REQUIREMENT => Please copy the medical ethics text from "Science is a" to "sound scientific practice.", switching "pandemic" to "crisis".

If chiding, shaming, and lecturing don’t work at the bedside in modifying health-related behaviors, why would we think it would work as a public health communications strategy?
An organized approach to framing a patient’s problems helps set you on the course to properly addressing those problems. One caveat is that not everything in the clinical encounter needs to be “problem-oriented.” The risk of such documentation is that it works backwards to form the entire clinical encounter, such that everything bends toward your problem list. Instead, keep in mind that sometimes you’re discussing health maintenance, sometimes you’re supporting someone through a tricky decision, sometimes you’re reflecting or envisioning together, sometimes you’re providing a compassionate presence.
“How the pandemic is changing the norms of science”
Science is a human endeavor. That doesn't provide absolution for the errors and wrongs committed by those engaged with it, but rather emphasizes the moral nature of the work. There was never a golden age of science in which its practice was pure from political involvement or human bias. In this way, the pandemic isn’t really changing the norms of science so much as exacerbating them. What we’ve seen is that the public (scientists included) often handles science irresponsibly and unwisely, and that the norms described by Ioannidis are insufficient for resisting the erosion of sound scientific practice.
“Euthanasia and assisted suicide: the illusion of autonomy”
Ole Hartling, former chair of the Danish Council of Ethics where euthanasia and assisted suicide have been extensively debated, writes, “All essential decisions that we make are made in relation to other people. Our decisions are affected by other people, and they affect other people.” I made a similar observation recently. Hartling goes on: "Patients must be at liberty to choose assisted dying freely...but the point is that the patient cannot get out of having to choose. It has been called the 'prison of freedom.'“ Nigel Biggar puts it in darkly poetic terms: “a patient ‘may truly want to die, but this desire is not the fruit of his freedom alone, it may be...the translation of the attitude of those around him...someone is cast out of the land of the living and then thinks that he...wants to die.’” It’s myopic to believe that assisted suicide and euthanasia won’t fundamentally alter the way medicine is practiced. Not only that, but the choices we make about our bodies don't just impact us. They form the culture in which we live. Again, do we want to make a culture in which frailty and dependence are hallmarks of a life unworthy of life?

[Saved data entries]
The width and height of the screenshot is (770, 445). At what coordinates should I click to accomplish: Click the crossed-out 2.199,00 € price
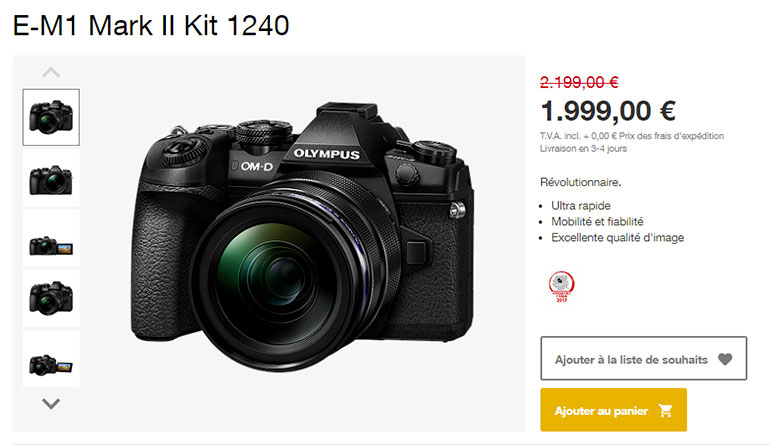(579, 82)
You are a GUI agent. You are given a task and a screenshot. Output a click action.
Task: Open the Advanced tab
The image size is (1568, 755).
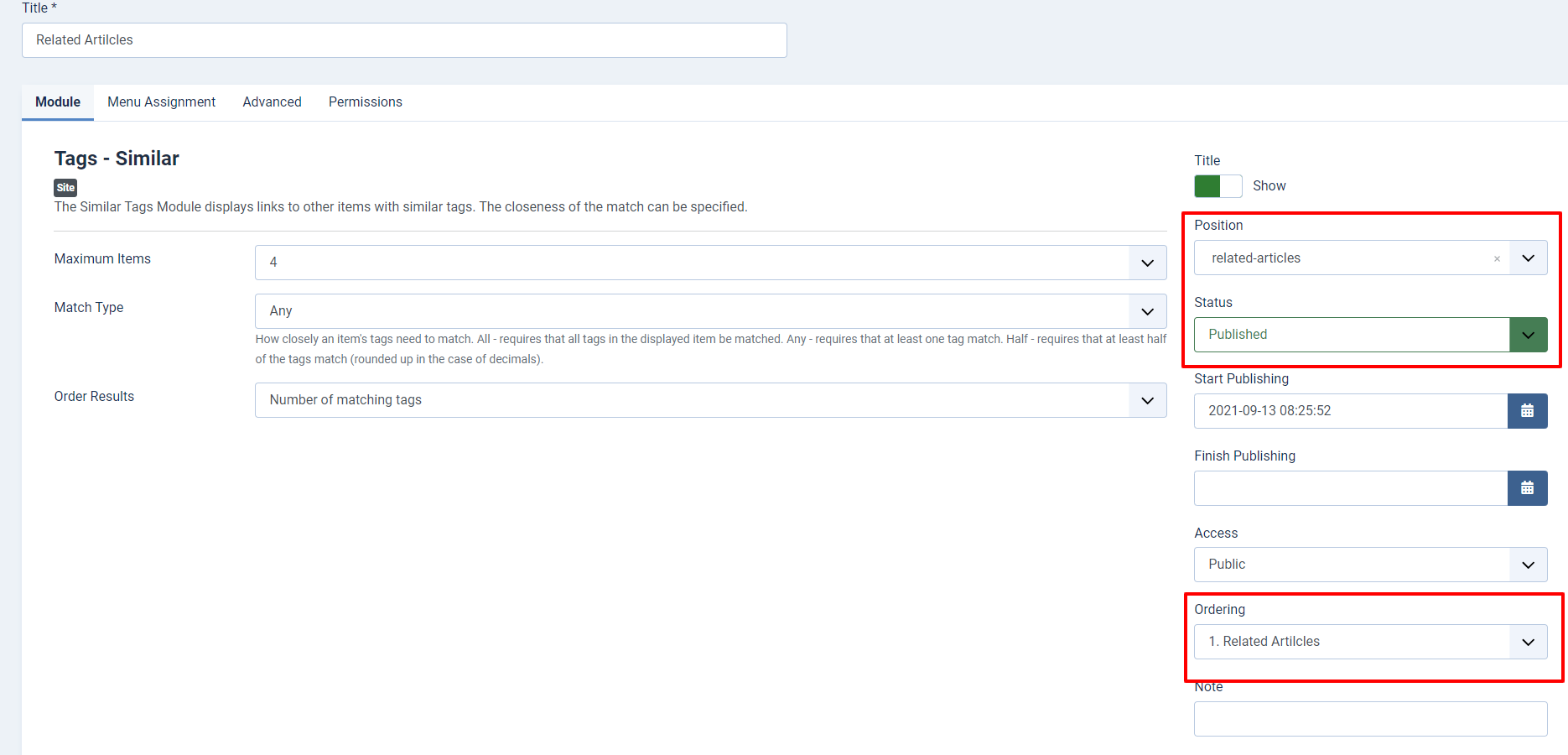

RESPONSE TO THIS TASK =>
Science is a human endeavor. That doesn't provide absolution for the errors and wrongs committed by those engaged with it, but rather emphasizes the moral nature of the work. There was never a golden age of science in which its practice was pure from political involvement or human bias. In this way, the crisis isn’t really changing the norms of science so much as exacerbating them. What we’ve seen is that the public (scientists included) often handles science irresponsibly and unwisely, and that the norms described by Ioannidis are insufficient for resisting the erosion of sound scientific practice.